Today's FT IT review carried a comment piece by the doyen of Silicon Valley tech journalists, Dan Gillmor, which - despite the clunky headline "Microsoft, Apple resume games of tag and leapfrog" - made some useful points.
The FT version is subscription-only, but Dan's made the piece available on his site.
He talks a little about the face slapping between Mac OS and Windows, and their continual arms race - referring to how different, and how similar, things were a decade ago. He also laments IBM's failure with OS/2 and says that competition between operating systems is good for the consumer.
And then he looks at some other options:
Linux? It's coming along at a surprisingly fast pace. The open source software community has ardently improved the free operating systems to the point that it's acceptable on the desktop for at least some uses. It's not yet up to the proprietary competition for use by average folks, especially home users who want to do anything beyond basic computing applications.
Another shift may be more important: the move to the web. To the extent that the web is a computing platform in its own right, the system running the individual service loses importance.

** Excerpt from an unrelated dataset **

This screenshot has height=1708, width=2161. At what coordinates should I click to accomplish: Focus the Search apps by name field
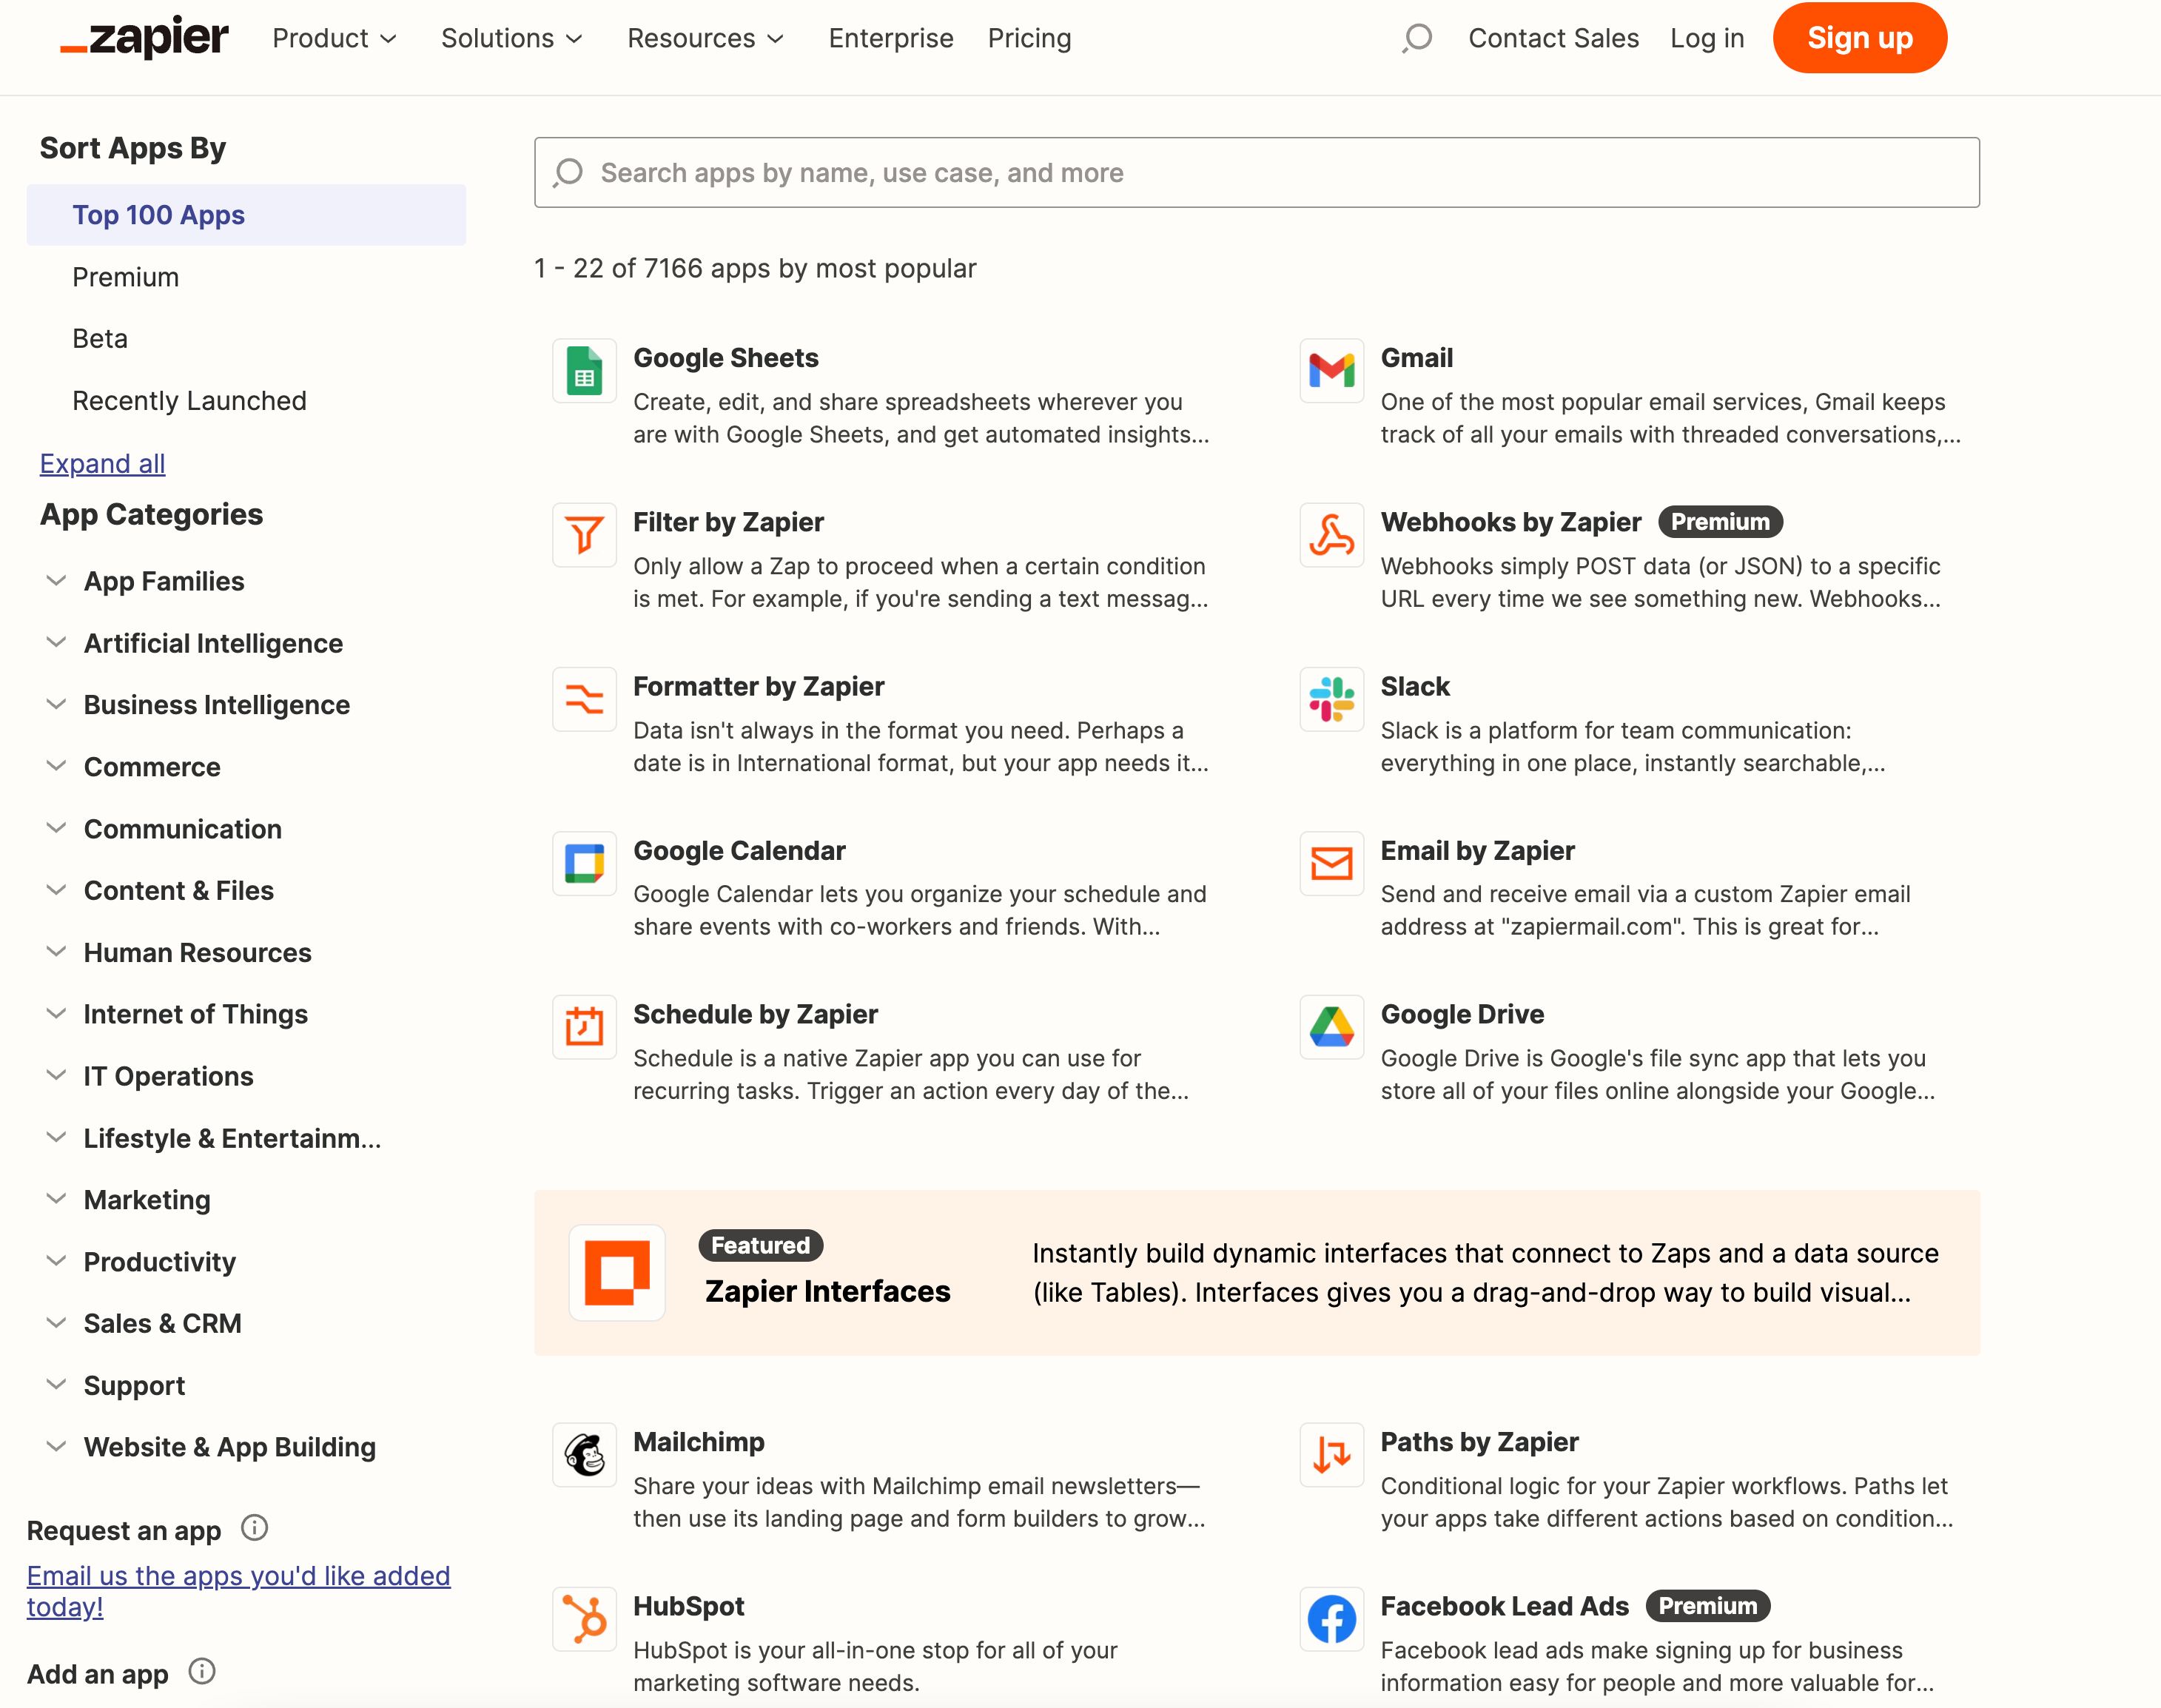tap(1256, 173)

We are a considerable distance from total independence of this kind, but the trend is real."
I think we could be a little closer than Dan reckons, especially if the big web operators like Google put their weight behind more web-based applications, and Flickr helps open more people's eyes about what you can do via browsers.
It's a little like what may be happening in the mobile sector (as I wrote a couple of weeks ago in a rather turgid piece (sorry!))... the operating system and the mechanisms around it become less important and the content and web-based applications start to take over.
At least that would stop everyone moaning interminably about how they hate Windows/OS X.